▶ [文書抜粋]:

原則3


3 ビジネス界が結社の自由を支持し、団体交渉権を承認するよう、事務総長は求めた。

なぜビジネス界は関心を持つべきか?
この原則は何を意味するか?
ビジネス界に何ができるか?
ビジネス界はどのような基準を参照することができるか?

なぜビジネス界は関心を持つべきか?
・急速に変化しているグローバル市場において、企業は多くの不確定要素に直面している。自由にえらばれた労働者代表が誠実に対話をつづけることによって、労使双方は、おたがいの問題をより深く理解し、その解決策をみつけることができる。代表権(security of representation)は、労使双方の信頼を築く基礎である。
・結社の自由および団体交渉によって、対立的というよりはむしろ建設的な対話の機会が労使間にもたらされる。そうした対話を通じて、企業、利害関係者(ステークホルダー)および社会一般に利益をもたらすような解決がうながされる。
企業経営その他の研究によれば、結社の自由から生み出される力によって、すべての関係者の生産、収入および利益となる「相当な労働」サイクルが機能しはじめる。「職場の声」を反映させた代表権(representational security)は、グローバル経済にたいする地方社会の反応を促進し、持続可能な成長および安定した投資収益の基礎となる。それにより、世界的な労働取決において広がっている代表ギャップ(representational gap)が埋められるとともに、もしそうでなければ相当な労働環境を生みだす過程から排除されている人や地域、経済分野――とりわけ女性やインフォーマル・セクターの労働者――の参加が促進される。

この原則は何を意味するか?

▶ [課題 A]:
レコードのうち、文字列「Find」を含む行がいくつあるか数え、その数だけを答えよ。

▶ [演習用レコード]:
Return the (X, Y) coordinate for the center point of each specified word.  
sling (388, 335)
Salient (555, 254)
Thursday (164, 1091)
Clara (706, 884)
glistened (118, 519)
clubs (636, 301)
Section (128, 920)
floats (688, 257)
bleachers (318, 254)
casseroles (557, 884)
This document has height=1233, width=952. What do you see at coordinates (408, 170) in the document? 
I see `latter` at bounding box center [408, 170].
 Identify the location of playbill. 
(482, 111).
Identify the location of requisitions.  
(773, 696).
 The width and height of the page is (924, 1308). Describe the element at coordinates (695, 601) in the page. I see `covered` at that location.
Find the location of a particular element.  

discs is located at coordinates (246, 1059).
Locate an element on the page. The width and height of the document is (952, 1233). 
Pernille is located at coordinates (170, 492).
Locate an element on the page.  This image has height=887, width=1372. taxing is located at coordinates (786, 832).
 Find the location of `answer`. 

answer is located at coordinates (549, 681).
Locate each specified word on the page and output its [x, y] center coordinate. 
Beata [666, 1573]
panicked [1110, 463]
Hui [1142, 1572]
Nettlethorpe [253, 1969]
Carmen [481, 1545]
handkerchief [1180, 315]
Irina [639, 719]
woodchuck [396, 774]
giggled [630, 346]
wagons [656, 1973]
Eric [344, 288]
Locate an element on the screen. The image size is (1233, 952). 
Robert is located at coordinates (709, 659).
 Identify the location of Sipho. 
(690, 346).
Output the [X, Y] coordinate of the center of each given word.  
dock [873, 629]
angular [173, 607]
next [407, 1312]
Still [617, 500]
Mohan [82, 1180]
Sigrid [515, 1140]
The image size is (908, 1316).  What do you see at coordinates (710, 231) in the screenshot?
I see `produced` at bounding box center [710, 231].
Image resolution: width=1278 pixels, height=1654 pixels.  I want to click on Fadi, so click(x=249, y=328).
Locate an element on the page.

▶ [課題 B]:
結社の自由と団体交渉に関する文書の続きを、最後の行の後から書き進めよ。

▶ [解答 A]:
2

▶ [解答 B]:
・組織をつくり、それに加入することは、結社の自由の本質的な側面である。職場で適用されるこの原則は、労使双方が各々の利益を代表する組織をつくり、それに加入しうることを意味する。これら組織が国内的および国際的な同様の組織と提携することは自由である。
・組織の設置と加入にかかわる活動には、定款と規則の作成、完全な自由のもとでの代表の選出、組織的な管理および活動、ならびにプログラムの作成が含まれる。
・労働条件に関する団体交渉は、労働者およびその組織と、雇用者および/またはその組織との関係を実効的に機能ならしめるための鍵であるとともに、労働界における結社の自由の実質的な表明である。
・誠意をもって交渉し、合意に達するためにあらゆる努力をするという義務を労使双方が承認することにより、信頼と生産的な職場関係が築かれる。
・この原則にとっての不可欠な要素には、労働者およびその組織がみずから経済的および社会的利益を促進しかつ擁護するために行う争議行為(industrial action)が含まれる。

ビジネス界に何ができるか?

 職場において
・すべての労働者が、脅迫または報復をうける恐怖をもたず、みずからの選択により労働組合を結成し、それに加入できるよう確保すること。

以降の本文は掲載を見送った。